A Global Exception Handler can be created by adding a new workflow file with this type. It can also be created by setting an existing workflow as Global Exception Handler from the Project panel.

How does it work?

The Global Exception Handler has 2 predefined arguments, that shouldn’t be removed:

  • errorInfo with the In direction – contains the information about the error that was thrown and the workflow that failed.
  • result with the Out direction – used for determining the next behaviour of the process when it encounters the error.

The Global Exception Handler contains the predefined activities below. If required, we can also add other activities in our Handler.

Log Error: This part simply logs the error. The developer gets to choose the logging level – Fatal, Error, Warn, Info, Trace, and so on.

Choose Next Behaviour: Here the developer can choose the action to be taken when an error is encountered during execution: 

  • Continue – The exception is re-thrown.
  • Ignore – The exception is ignored, and the execution continues from the next activity.
  • Retry – The activity which threw the exception is retried.
  • Abort – The execution stops after running the current handler.

The Global Exception Handler is not available for library projects, only processes.
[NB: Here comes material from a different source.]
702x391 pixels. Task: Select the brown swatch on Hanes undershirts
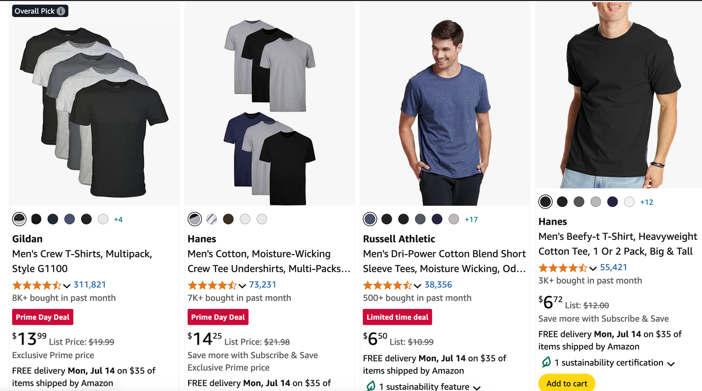[x=228, y=219]
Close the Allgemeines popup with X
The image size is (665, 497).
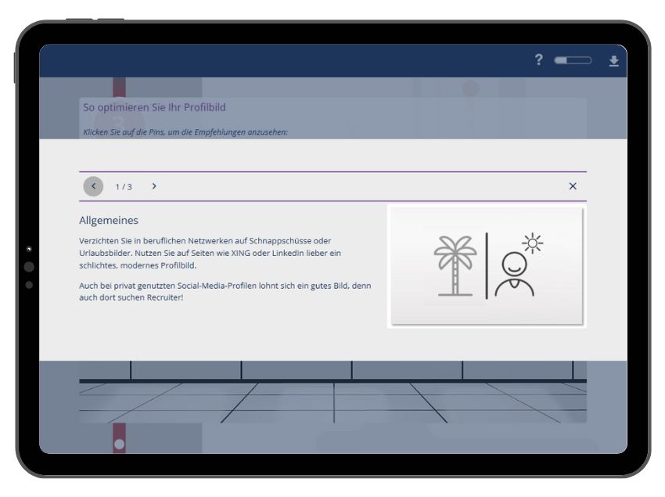[573, 186]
Only uncaught exceptions will reach the exception handler. If an exception occurs inside a TryCatch activity and is successfully caught and handled inside the Catches block (and not re-thrown), it will not reach the Global Exception Handler.


Use Ctrl+T to surround an activity with the TryCatch block.
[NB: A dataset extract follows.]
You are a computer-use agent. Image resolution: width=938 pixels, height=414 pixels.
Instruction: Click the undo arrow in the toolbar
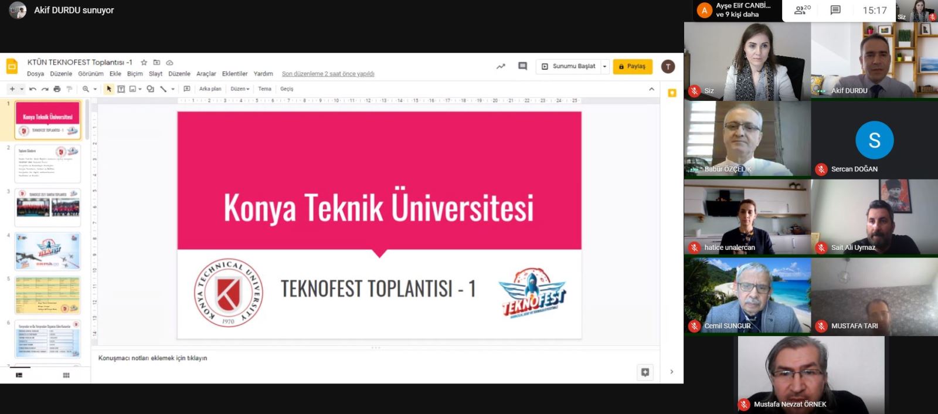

What is the limit as to how many Catches you can use in a Try Catch activity?

Answer: No limit

In which of the following two cases does the Retry Scope retry the contained activities?

Answer: As long as an error is thrown and As long as the condition is not met.

What happens if the ContinueOnError Property is set to True?

Answer: The execution of the project continues regardless of any error.

The Global Handler can be set from the Project panel by selecting the XAML file and right-clicking > Set as Global Handler.

Or from the top menu New > Global Handler.

Global Handler

To disable the Global Handler select the XAML file and right-click > Remove Handler.

The Global Exception Handler has two arguments, errorInfo and result. What are their directions?

Answer: errorInfo has IN direction and the result has an OUT direction.

What can you use to make sure that execution continues even if an Activity fails? 

Answer: Surround the activity with Try/Catch Activity

What is the most effective way to handle the click on a UI Element that is not always available?

Answer: Place the Click activity inside a Try/Catch block.

You have more than one exception type defined in the Catch block and an exception occurs that fits two types. Which one of the following blocks is executed?

Answer: The block with most specific match.

The Global Exception Handler is designed to determine the project’s behaviour when encountering an execution error. What is a Global Exception Handler?

Answer: a type of workflow.

To use a selector in the selector property of an activity, you can store it in a variable. What’s the variable type?

Answer: String

Which of the following is recommended to have in a Catch block?


  • An alternative to the approach that fails
  • A LogMessage activity

How many Global Exception Handlers can be set per automation project?

Answer: ONE

The Retry Scope activity can be used without a termination condition. What does this infer?

Answer: The Retry Scope Activity retries the activities until no exception occurs (or the provided number of attempts is exceeded).